Can't you think like this---perhaps it is too much of a physicist's thinking. We can think of the following general function (operator in physics) that produces an image y of x operated upon by A.
y = Ax

if x is from the domain of positive integers, then A = -1 would produce an image that is opposite to the one when A = +1, the identity operation.

Conceptually you would then not think in terms of a positive times a negative number, but in terms of a positive number that is projected opposite of the origin on a number line, and, if the number is unequal to 1, like -2, then it is also stretched.

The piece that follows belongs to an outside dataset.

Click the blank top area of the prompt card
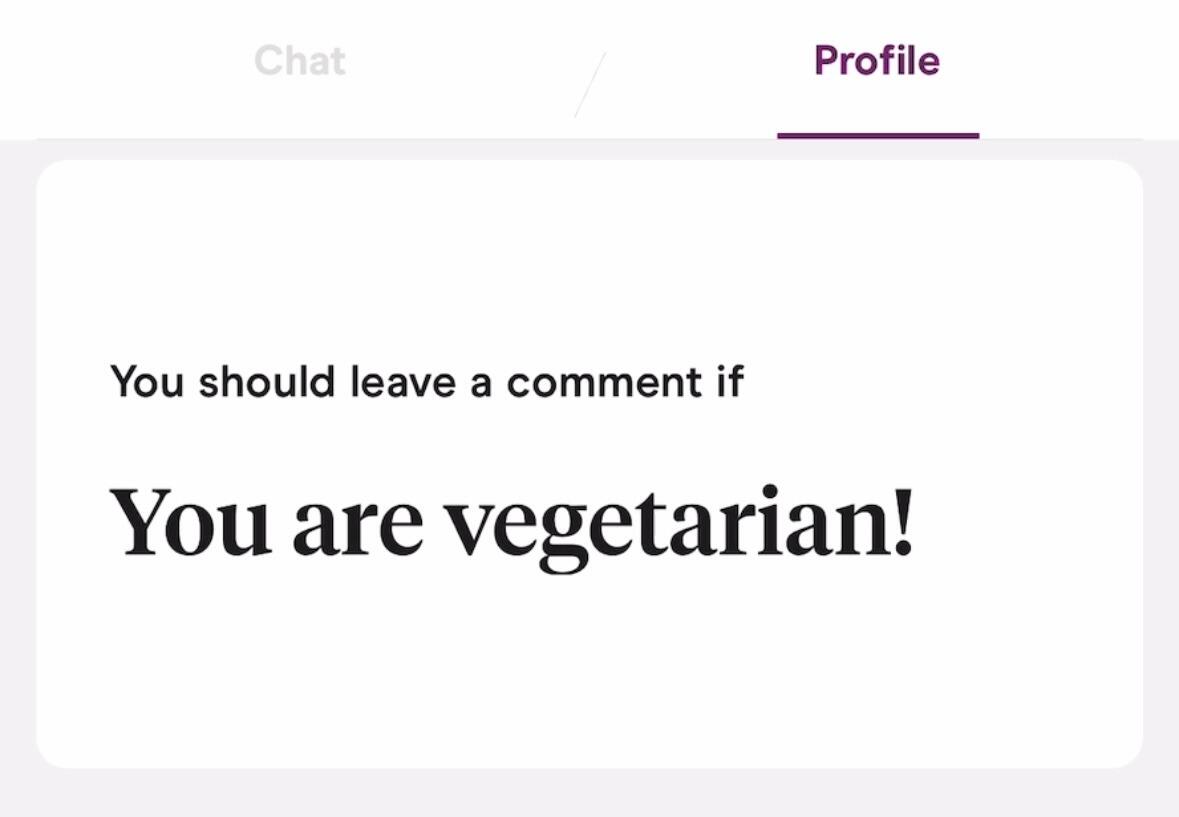Screen dimensions: 1179x817 click(x=590, y=250)
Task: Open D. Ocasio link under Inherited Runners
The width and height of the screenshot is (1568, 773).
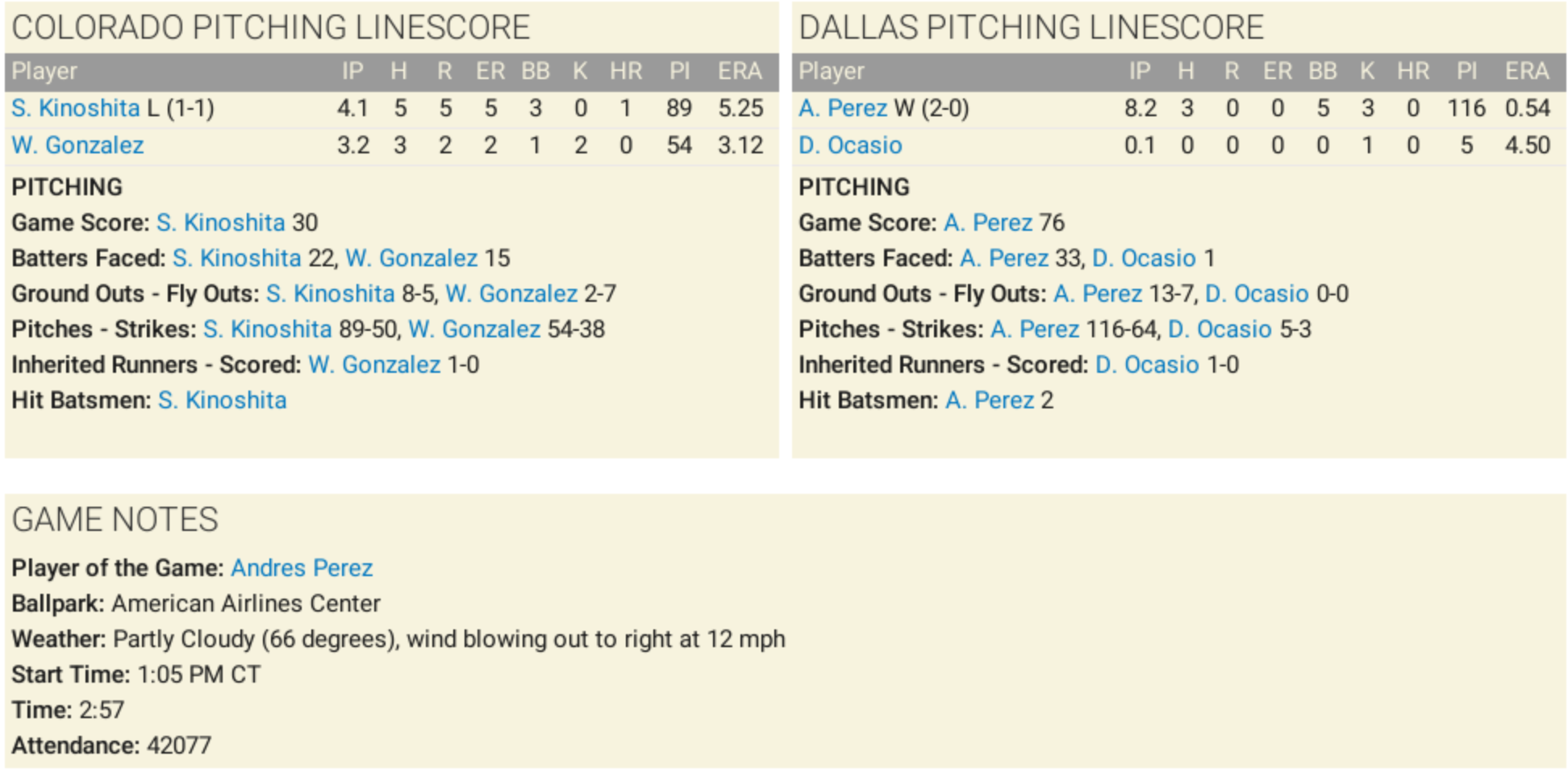Action: point(1147,365)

The - would then not be interpreted in the same way as the +

Cheers,
Michael




On 27-Apr-09, at 4:16 PM, Ed Wall wrote:

Mike

It is simply (of course, it isn't simple by the way) because, the negative integers (and, if you wish, zero) were added to the natural numbers in a way that preserves (in a sense) their (the natural numbers) usual arithmetical regularities. It would be unfortunate if something that was true in the natural numbers was no longer true in the integers, which is a extension that includes them. Perhaps the easiest way to the negative x positive business is as follows (and, of course, this can be made opaquely precise - smile):

3 x 1 = 3
2 x 1 = 2
1 x 1 = 1
0 x 1 = 0

so what, given regularity in the naturals + zero) do you think happens next? This thinking works for, of course, for negative times negative. The opaque proof is more or less as follows.

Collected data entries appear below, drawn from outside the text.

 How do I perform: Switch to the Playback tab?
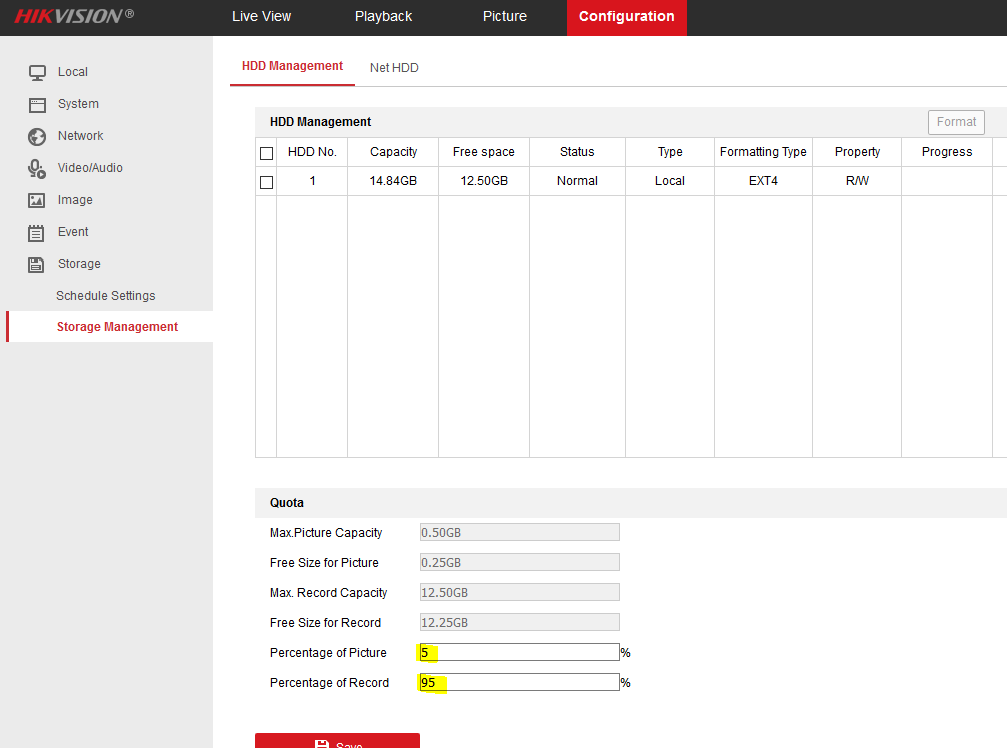tap(383, 17)
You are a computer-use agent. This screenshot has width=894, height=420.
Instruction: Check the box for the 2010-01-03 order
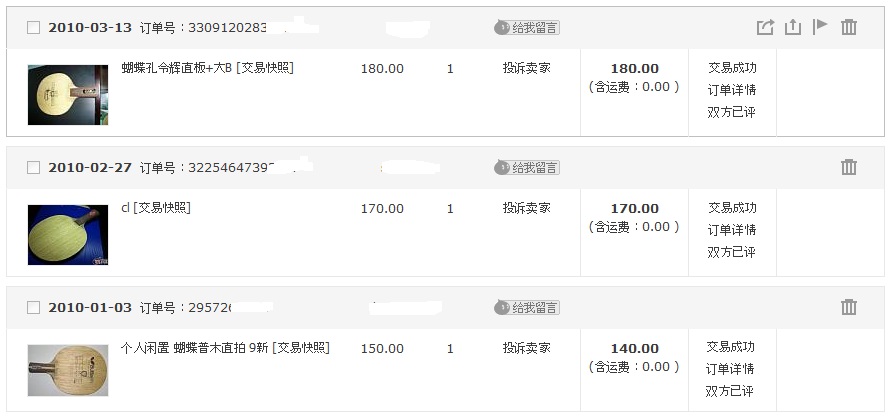click(34, 308)
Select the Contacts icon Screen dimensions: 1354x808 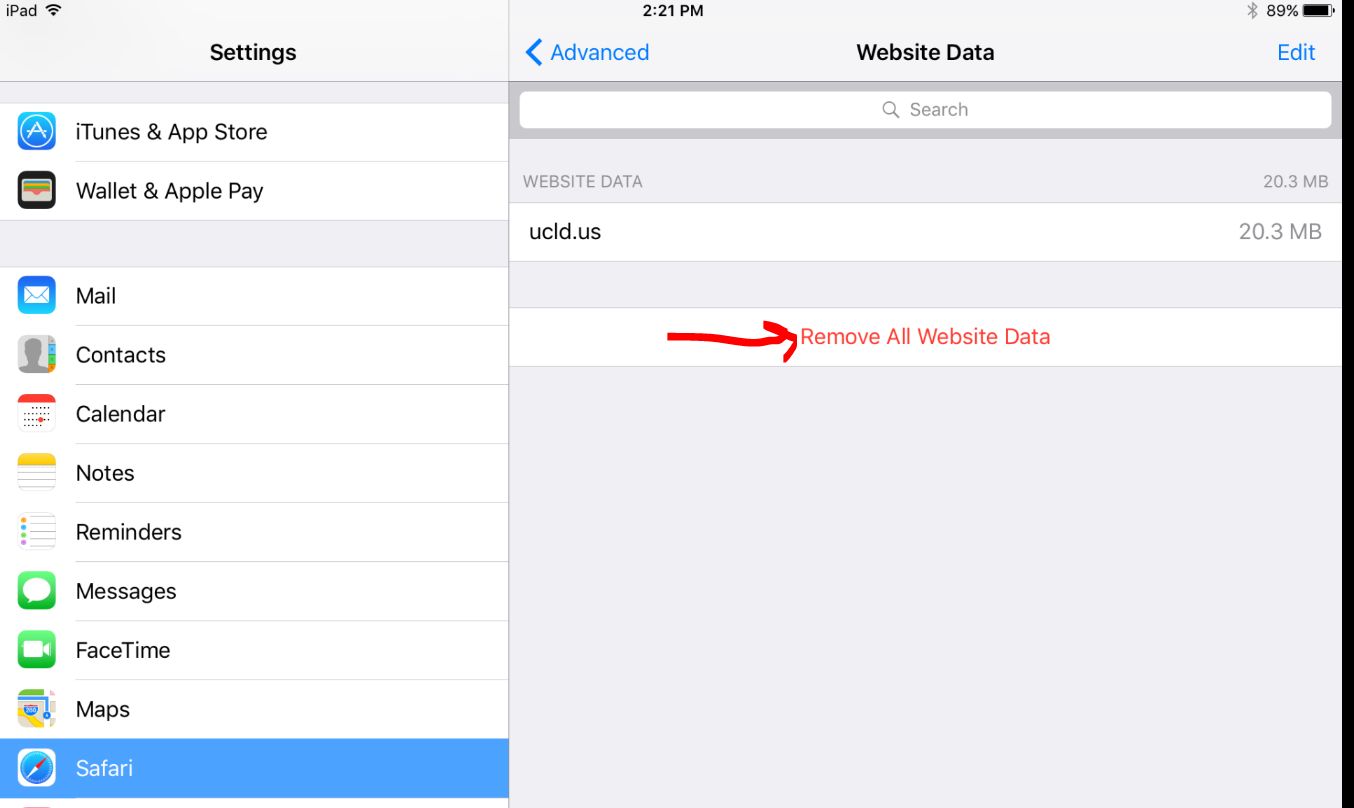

Negative numbers are solutions to natural number equations of the form (I'm simplifying all this a little)

                      x + a = 0    ('a' a natural number)

and likewise positive numbers are solutions to natural number equations of the form

                     y = b          ('b' a natural number)


Multiplying these two equations in the usual fashion within the natural numbers gives


             xy + ay = 0

or substituting for y


       xy + ab = 0

so, by definition, xy is a negative number.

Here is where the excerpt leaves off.